Dear Dean,
There’s a pencil lying on my desk right now. It’s not much to look at, but what if I could zoom way in and see the protons and other itty-bitty stuff inside it?
My friend Ryan Corbin told me it would be like looking at a bubbling soup of fundamental particles. He’s a quantum physicist at Washington State University.
He told me that protons—along with neutrons—form the nucleus in the middle of an atom.
“Atoms make up all the stuff that we see,” Corbin said. “An atom has neutrons and protons in its nucleus. Protons have a positive electric charge. Neutrons have no electric charge. And then around the nucleus—very far out—there are electrons with negative electric charge.”
An atom is the smallest bit of an element that’s still that element. The graphite inside my pencil is the element carbon. An atom of carbon would be the teeniest bit of carbon possible. An atom of carbon is so tiny that you can’t even see it using a regular microscope.

But if you could zoom in on a basic carbon atom, you’d see six protons and six neutrons clumped together in the middle. You’d see six electrons, too.
Sometimes people say electrons orbit the nucleus. Corbin told me it’s not really like how the planets orbit the sun. It’s more like a smear-y cloud of possible places the electrons could be. You can’t poke a wee finger at an electron and say, “There it is!”
Electrons are fundamental particles. As far as we know, they’re not made of anything smaller.
Protons (and neutrons) are made of a different kind of fundamental particle.
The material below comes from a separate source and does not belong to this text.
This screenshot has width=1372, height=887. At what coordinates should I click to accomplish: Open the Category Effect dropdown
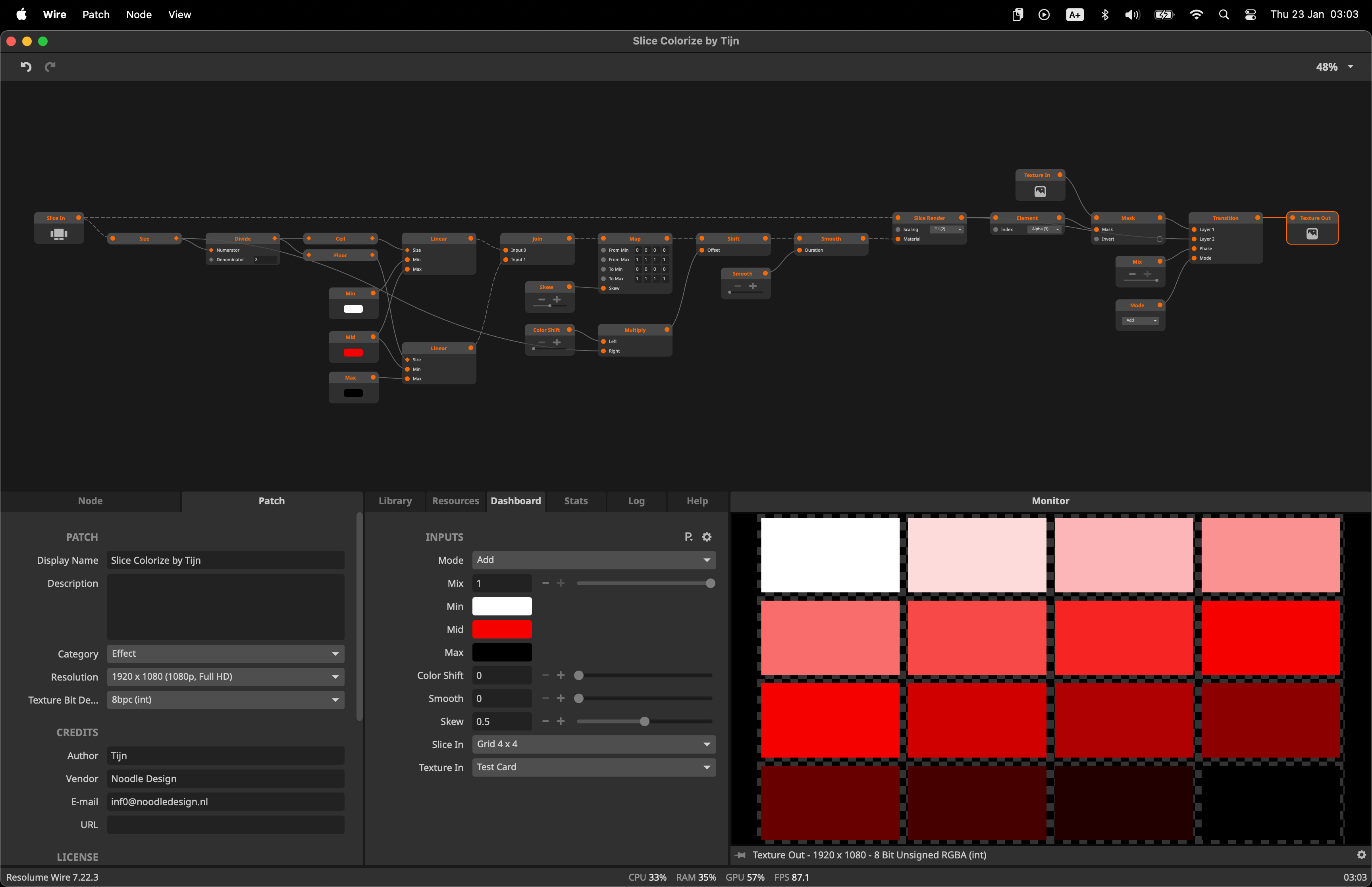coord(225,654)
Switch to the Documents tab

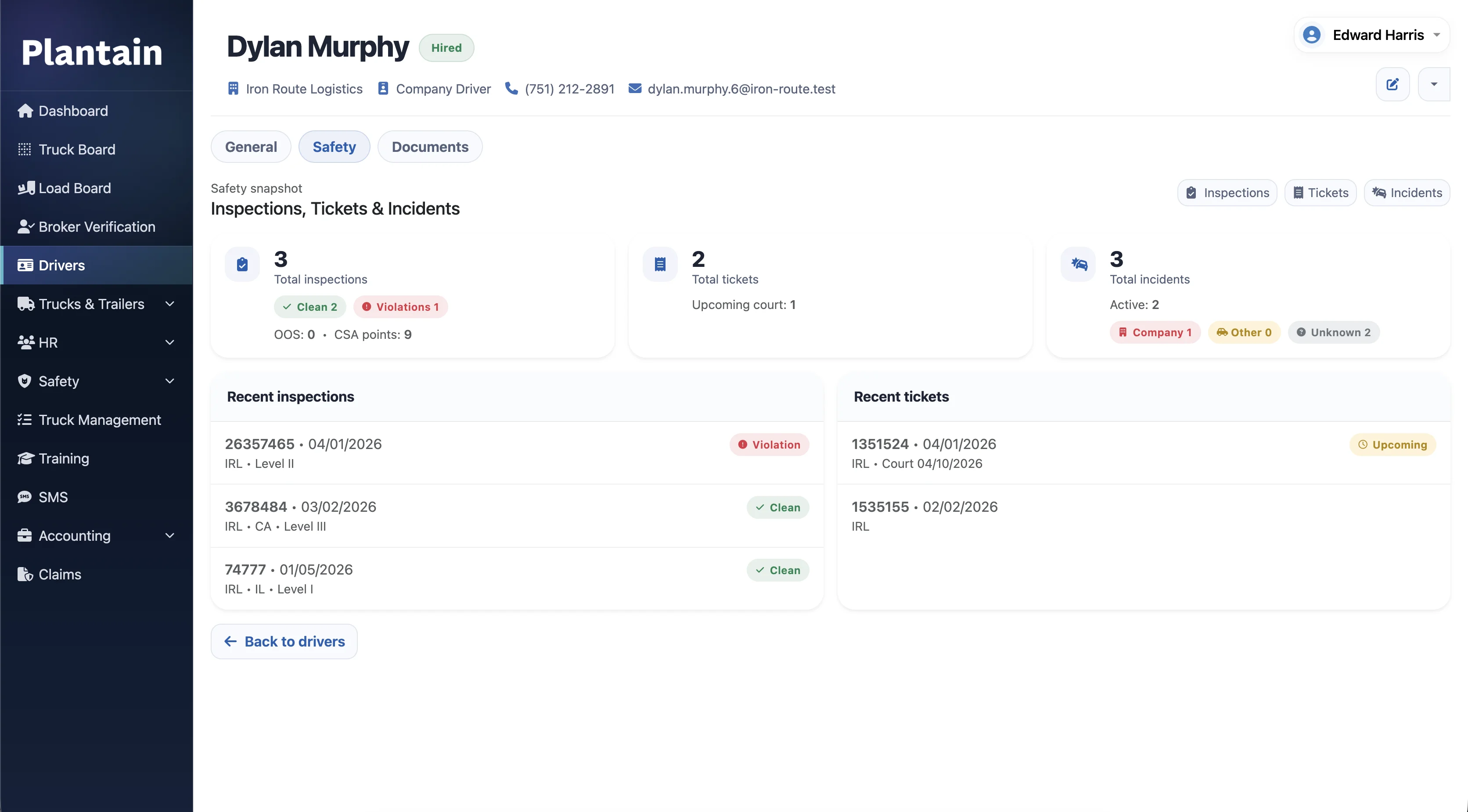[430, 147]
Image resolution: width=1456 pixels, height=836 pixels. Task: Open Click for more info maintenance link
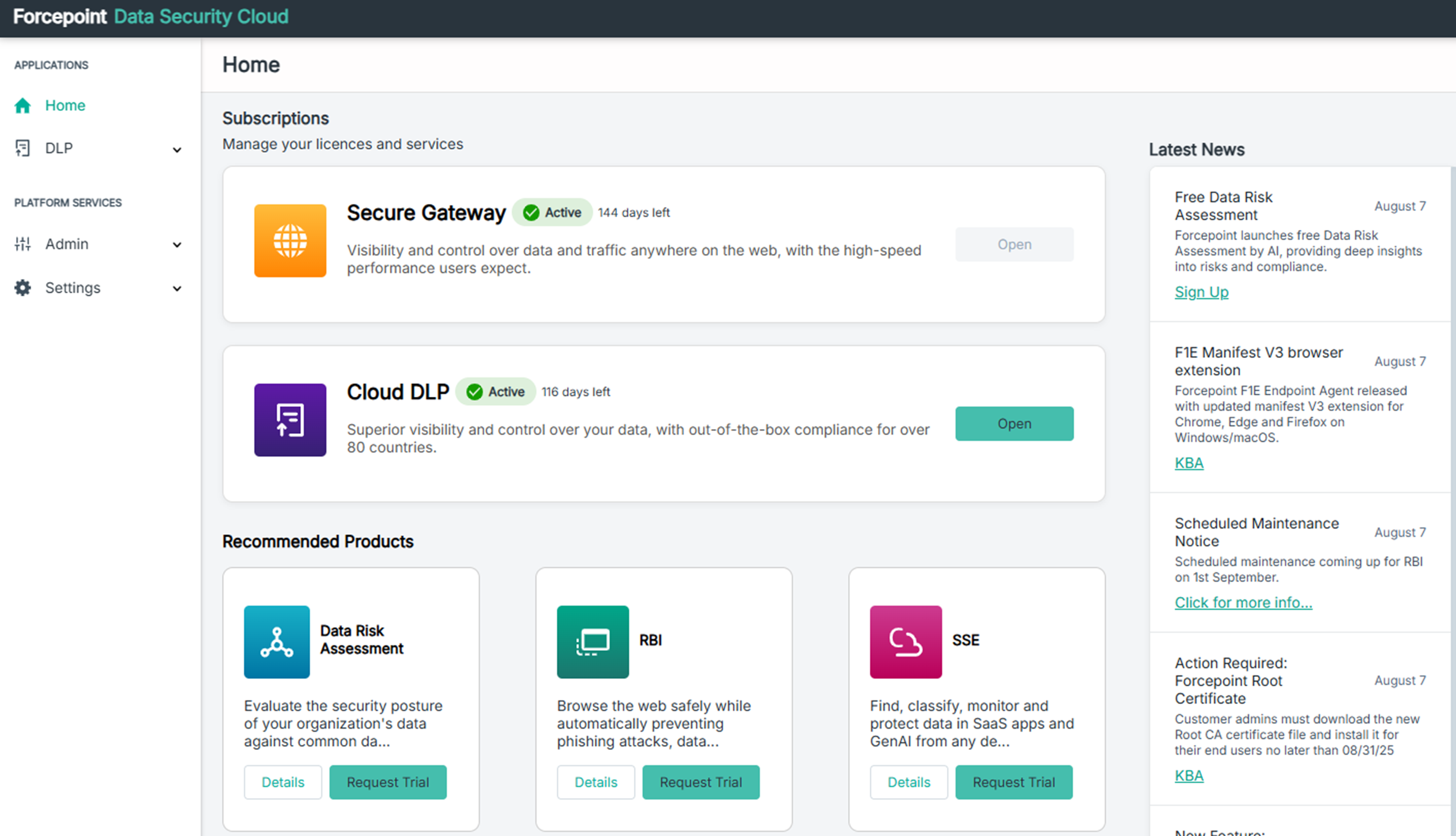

They’re quarks. Every proton has three main quarks—called valence quarks. They can be up quarks or down quarks.
Quarks are the reason protons have a positive charge. Each quark has a fraction of an electric charge. A proton has two up quarks and a down quark. Up quarks have a +2/3 charge, and down quarks have a -1/3 charge. If you add and subtract those fractions, you get the +1 charge of a proton.

Valence quarks get lots of attention. But they’re about 1% of what’s inside a proton. Protons also contain another kind of fundamental particle that acts like glue between quarks. It’s called a gluon.
The quarks trade gluons back and forth. Protons trade gluons with neutrons and other protons. All that trading makes the strong force. That’s what holds together an atom’s nucleus. It’s why protons stick together—even though things with the same charge repel each other.
“Those quarks and gluons only get you part of the picture,” Corbin said. “There’s also this bubbling sea of quark and anti-quark pairs that can pop in and out of existence. We call them sea quarks because there’s this sea of bubbling, frothy quantum weirdness happening.”
In addition to the three valence quarks, tons of other quarks blip in and out of reality inside a proton—like the bubbles forming and popping in a boiling soup.
That can happen because there’s lots of energy inside the proton. Energy can change into mass and back into energy again. That’s one of the things Einstein figured out.
All that happens inside everything—even my boring pencil or the atoms that make me. I guess you could say the universe is a weird and quark-y place.